§ Quoted passage
Start
You are viewing a plain text version of this content. The canonical link for it is here.
Posted to general@hadoop.apache.org by Marcos Pinto <ma...@gmail.com> on 2010/08/05 14:56:22 UTC
Problem: when I run a pig's script I got one reduce task
Hi guys, how u doing?
I am learning how to use hadoop and I got this problem:
I set up a cluster with 5 nodes( 4 datanode n 1 namenode) and I used the
same configuration for jobtracker n tasktracker.
when I run a pig's script I get many map's( like 15) but just 1 reduce!!!!!
this kills all the parallel processing. For example.
I have a file that has 1 GB and when I run the pig's script in a cluster It
takes about 50 minutes to process. =(
So I really appreciate if someone could help with any tip. Thanks for your
time.
Re: Problem: when I run a pig's script I got one reduce task
Posted by Marcos Pinto <ma...@gmail.com>.
Oh Man!!! Thanks, your tip comes in handy, =). I had tried to set some
properties but It hadnt worked out but now when I use PARALLEL clause it
works very well. thanks dude. Have nice day.
On Thu, Aug 5, 2010 at 10:38 AM, Gibbon, Robert, VF-Group <
Robert.Gibbon@vodafone.com> wrote:
>
> Use the PARALLEL clause of course!
>
> PARALLEL n
>
> Increase the parallelism of a job by specifying the number of reduce
> tasks, n. The default value for n is 1 (one reduce task). Note the
> following:
>
> * Parallel only affects the number of reduce tasks. Map parallelism
> is determined by the input file, one map for each HDFS block.
> * If you don't specify parallel, you still get the same map
> parallelism but only one reduce task.
>
> For more information, see the Pig Cookbook.
>
>
> -----Original Message-----
> From: Marcos Pinto [mailto:marcoscba@gmail.com]
> Sent: Donnerstag, 5. August 2010 14:56
> To: general@hadoop.apache.org
> Subject: Problem: when I run a pig's script I got one reduce task
>
> Hi guys, how u doing?
>
> I am learning how to use hadoop and I got this problem:
> I set up a cluster with 5 nodes( 4 datanode n 1 namenode) and I used the
> same configuration for jobtracker n tasktracker.
> when I run a pig's script I get many map's( like 15) but just 1
> reduce!!!!!
End
§ Exercise instructions
1 – Name the Hadoop node roles that the first post in the Pig reduce-task thread mentions when it describes the cluster setup.
2 – Carry on the Pig reduce-task thread from its final line.

§ Dataset section
Start
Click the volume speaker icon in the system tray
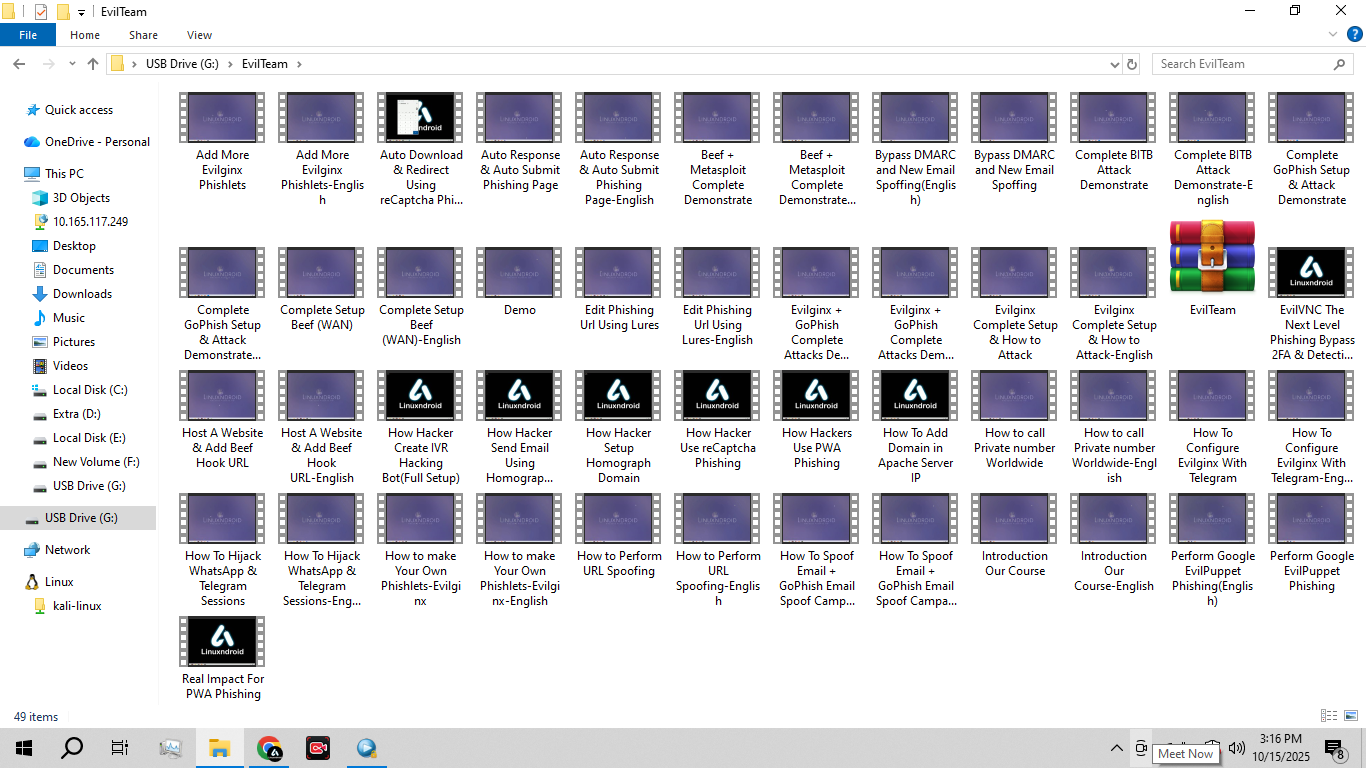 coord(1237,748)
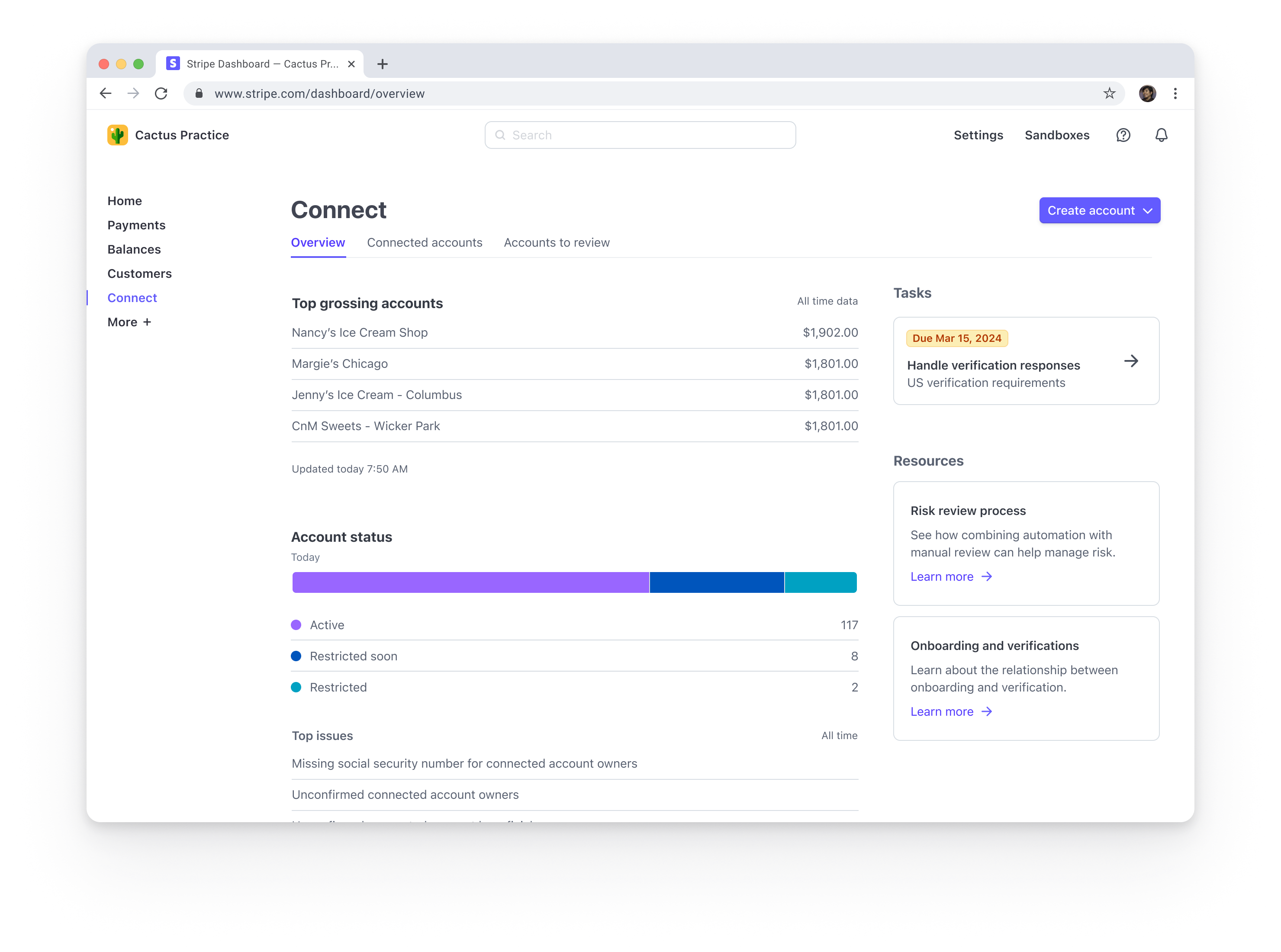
End
§ Expected responses
1 – datanode, namenode, jobtracker, tasktracker

2 –
> this kills all the parallel processing. For example.
> I have a file that has 1 GB and when I run the pig's script in a cluster
> It takes about 50 minutes to process. =(
>
> So I really appreciate if someone could help with any tip. Thanks for
> your time.
>
RE: Problem: when I run a pig's script I got one reduce task
Posted by "Gibbon, Robert, VF-Group" <Ro...@vodafone.com>.
Use the PARALLEL clause of course!
PARALLEL n
Increase the parallelism of a job by specifying the number of reduce
tasks, n. The default value for n is 1 (one reduce task). Note the
following:
* Parallel only affects the number of reduce tasks. Map parallelism
is determined by the input file, one map for each HDFS block.
* If you don't specify parallel, you still get the same map
parallelism but only one reduce task.
For more information, see the Pig Cookbook.
-----Original Message-----
From: Marcos Pinto [mailto:marcoscba@gmail.com]
Sent: Donnerstag, 5. August 2010 14:56
To: general@hadoop.apache.org
Subject: Problem: when I run a pig's script I got one reduce task
Hi guys, how u doing?
I am learning how to use hadoop and I got this problem:
I set up a cluster with 5 nodes( 4 datanode n 1 namenode) and I used the
same configuration for jobtracker n tasktracker.
when I run a pig's script I get many map's( like 15) but just 1
reduce!!!!!
this kills all the parallel processing. For example.
I have a file that has 1 GB and when I run the pig's script in a cluster
It takes about 50 minutes to process. =(
So I really appreciate if someone could help with any tip. Thanks for
your time.